Could you update the material from the line with "Task: Link the Apple Music account" to the line with "Image resolution: width=1378" by replacing "account" with "profile", changing nothing else, and give back only those lines?

**EXERCISE INPUTS:**
• • • • •

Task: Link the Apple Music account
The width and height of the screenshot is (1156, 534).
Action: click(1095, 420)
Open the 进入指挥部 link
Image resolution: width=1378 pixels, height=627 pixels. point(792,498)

• • • • •

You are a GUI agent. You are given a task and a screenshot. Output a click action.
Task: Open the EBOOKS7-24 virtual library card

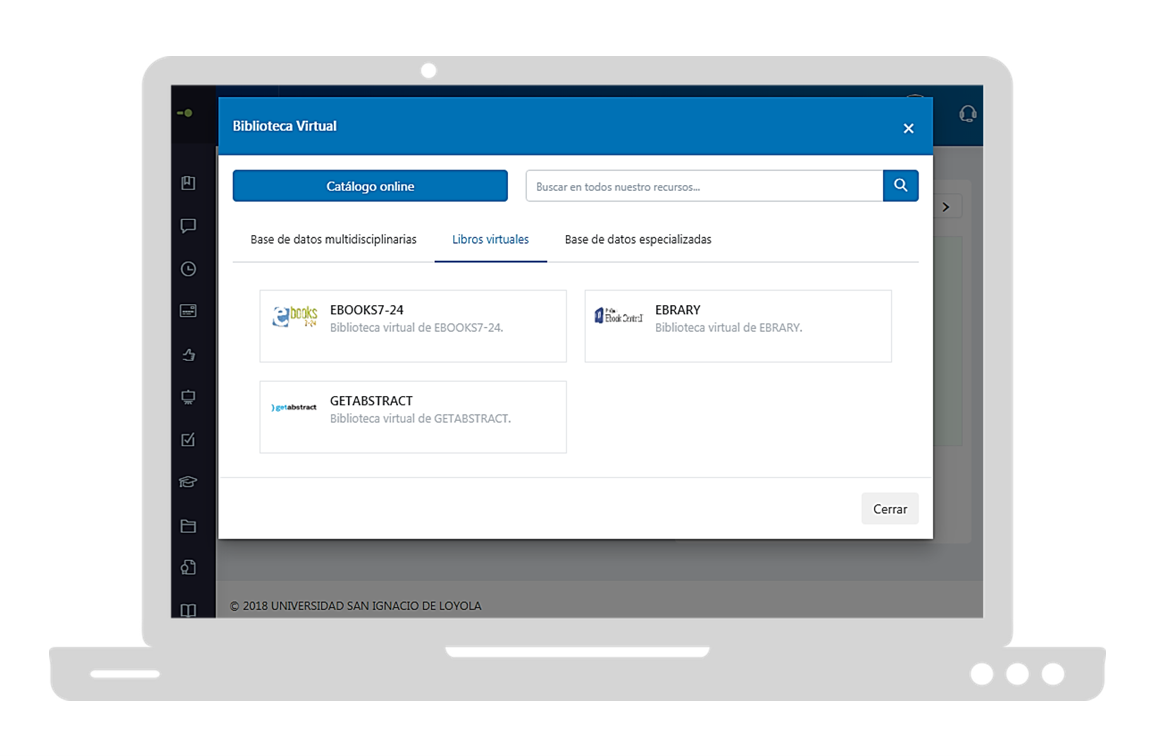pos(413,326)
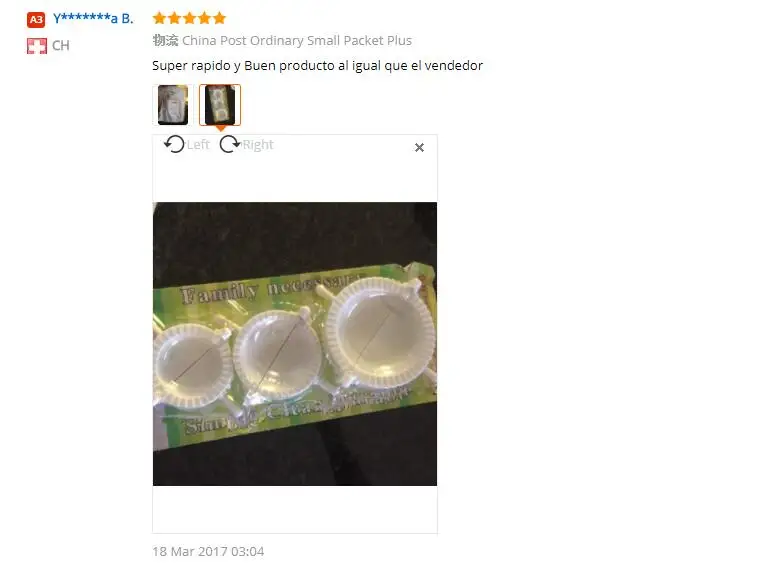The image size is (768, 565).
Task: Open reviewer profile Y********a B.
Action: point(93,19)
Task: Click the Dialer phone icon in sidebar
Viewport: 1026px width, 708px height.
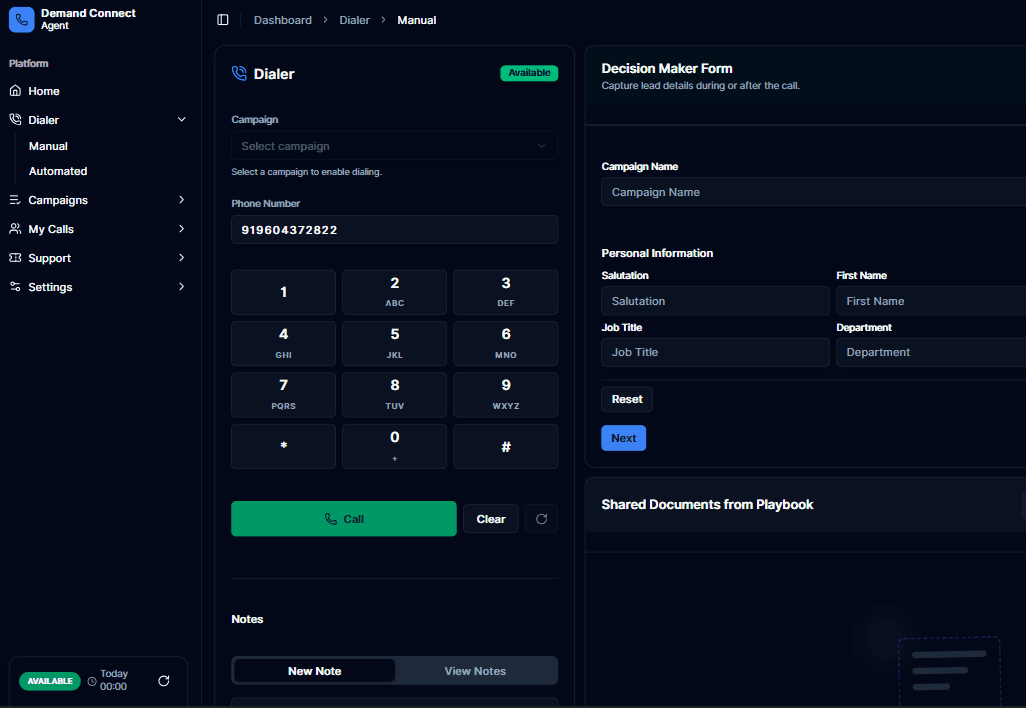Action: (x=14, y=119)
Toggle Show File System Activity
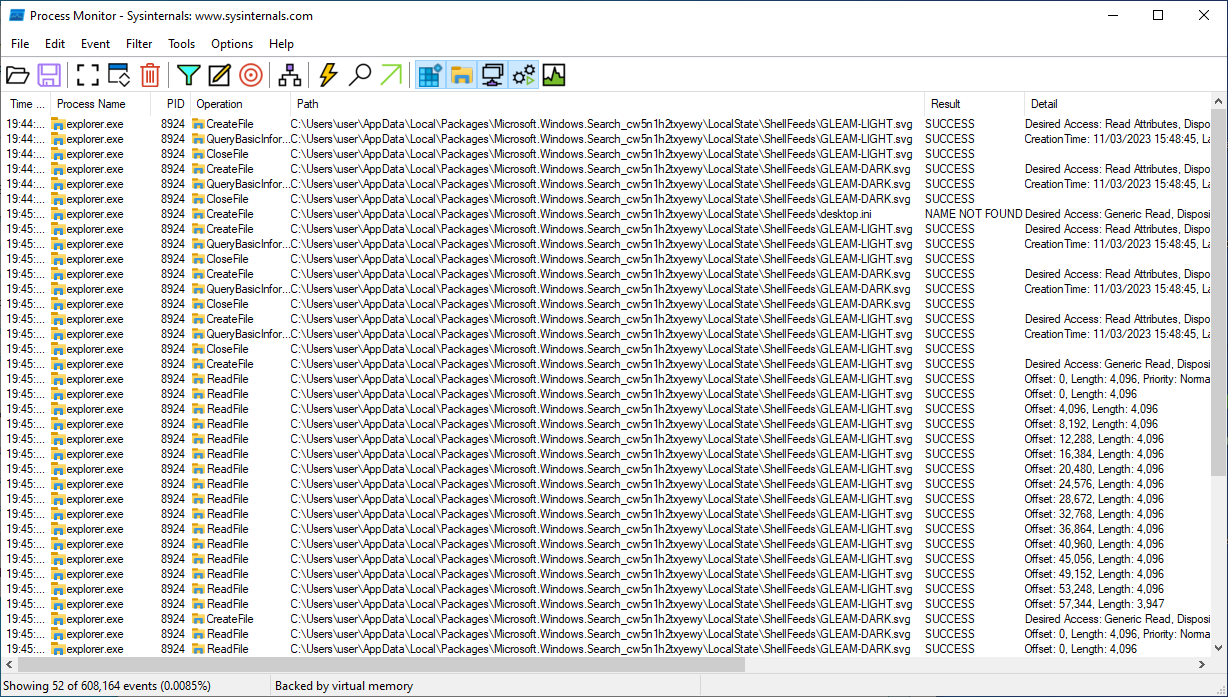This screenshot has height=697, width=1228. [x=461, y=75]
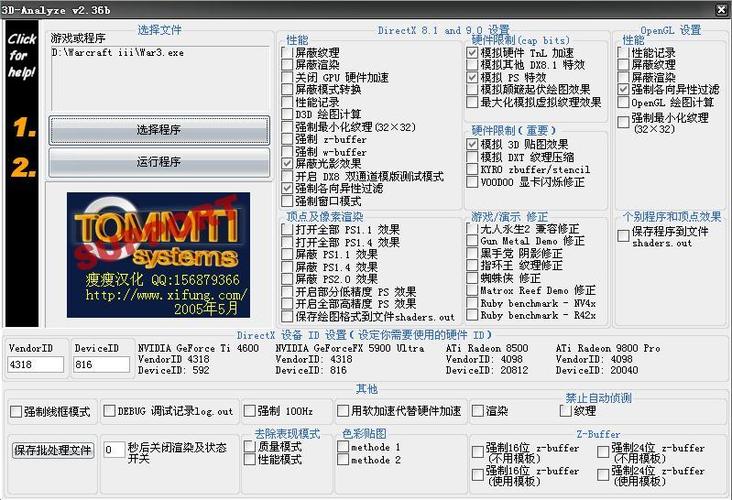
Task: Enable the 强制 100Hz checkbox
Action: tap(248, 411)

• • • • •

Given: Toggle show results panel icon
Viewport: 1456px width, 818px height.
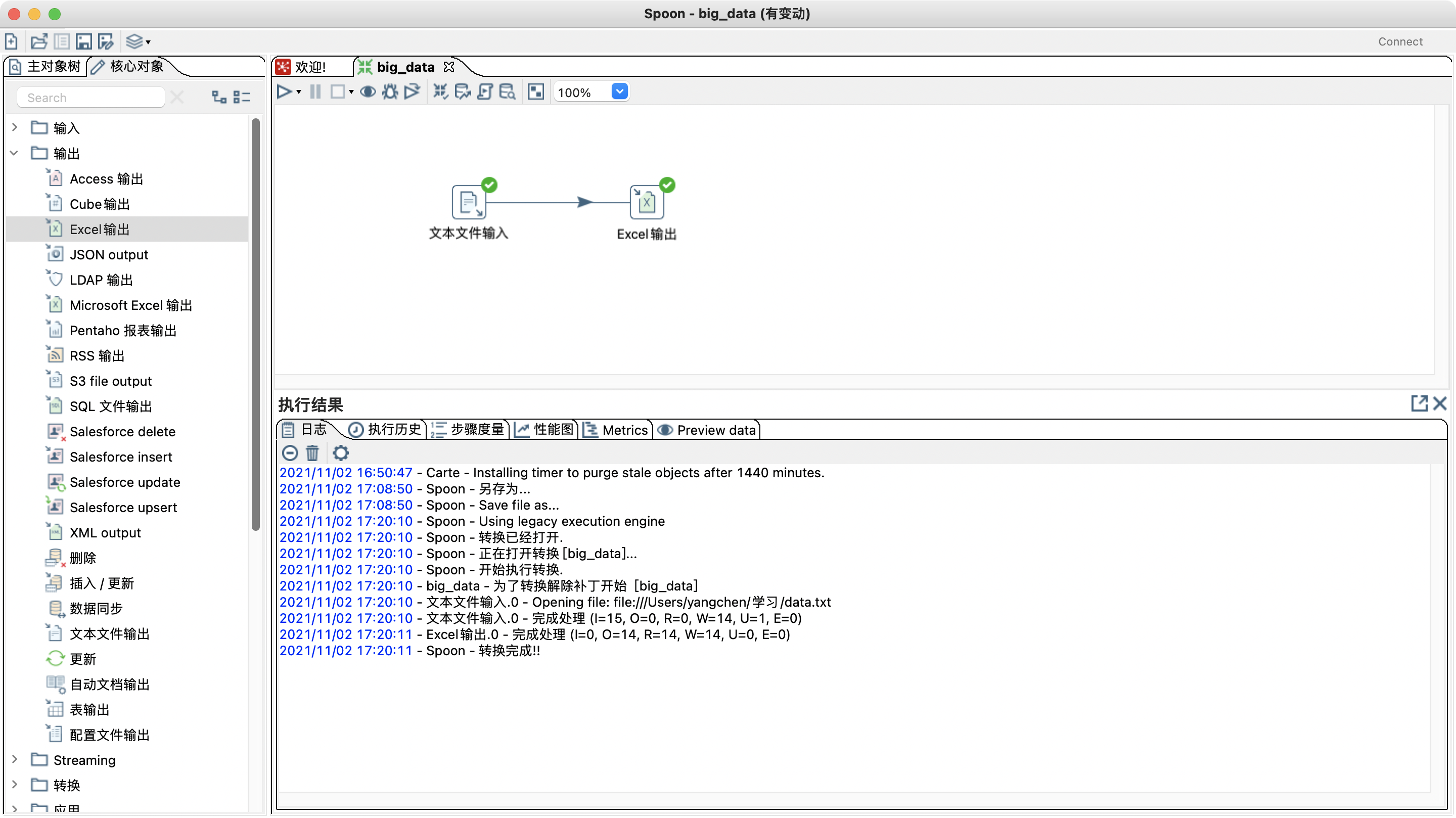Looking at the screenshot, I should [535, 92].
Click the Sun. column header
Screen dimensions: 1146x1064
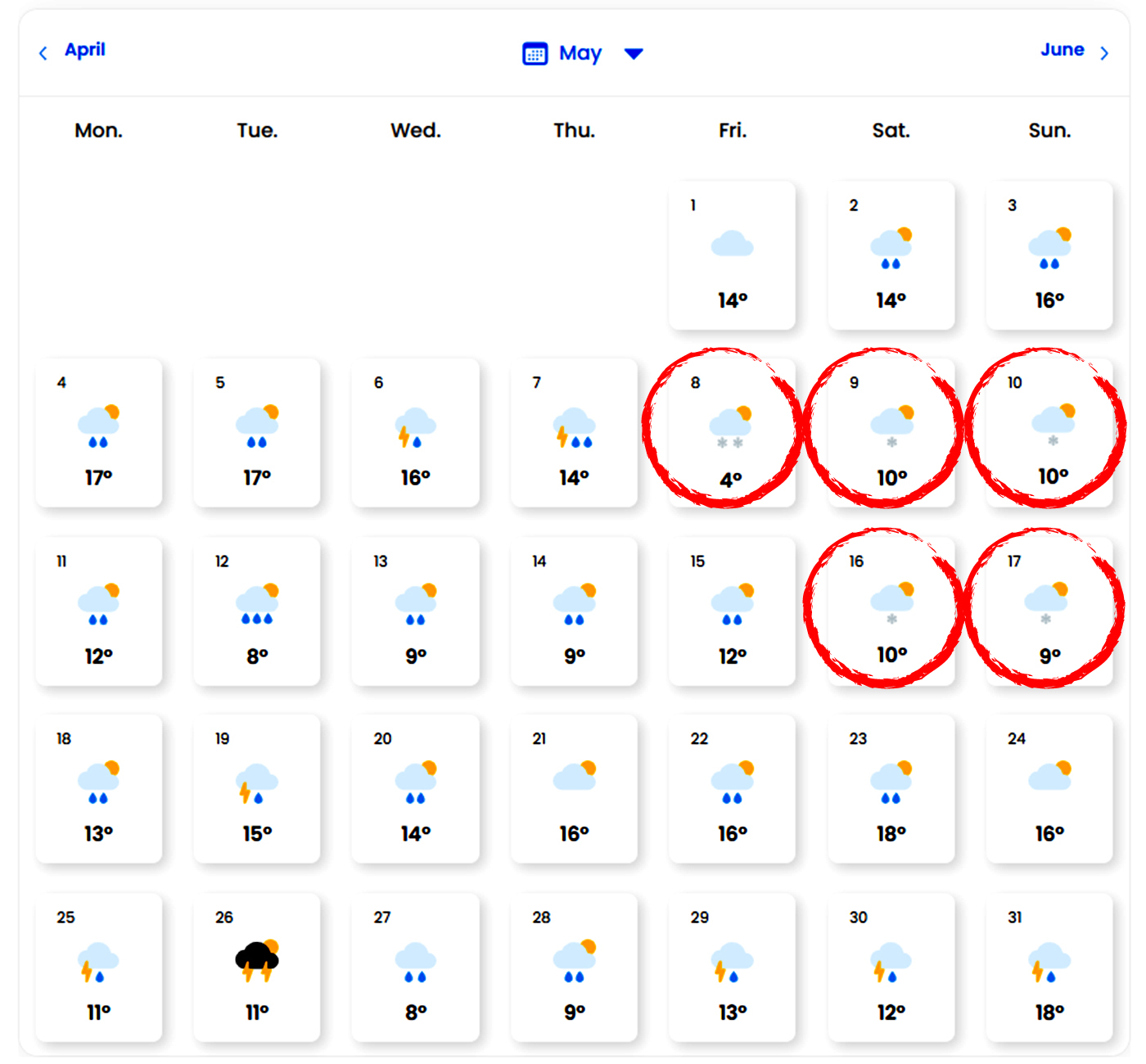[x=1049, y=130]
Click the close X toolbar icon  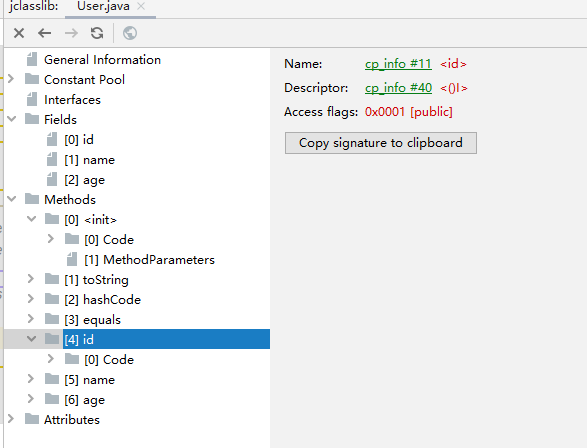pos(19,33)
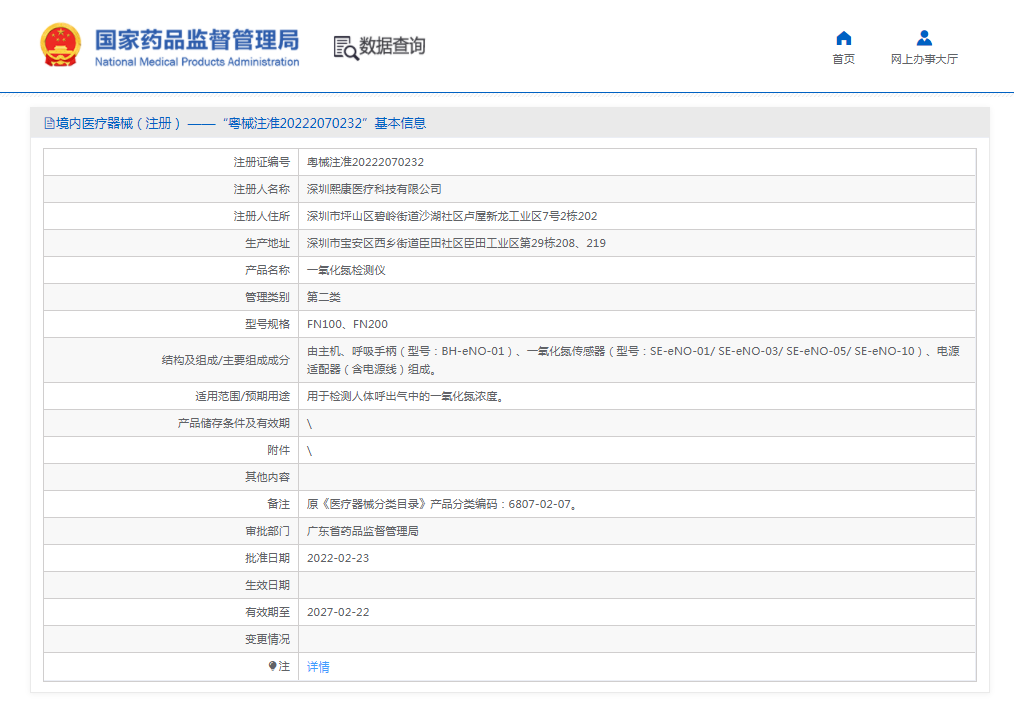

• • • • •

**WRITTEN REPLY:**
Task: Link the Apple Music profile
The width and height of the screenshot is (1156, 534).
Action: click(1095, 420)
Open the 进入指挥部 link
Image resolution: width=1378 pixels, height=627 pixels. point(792,498)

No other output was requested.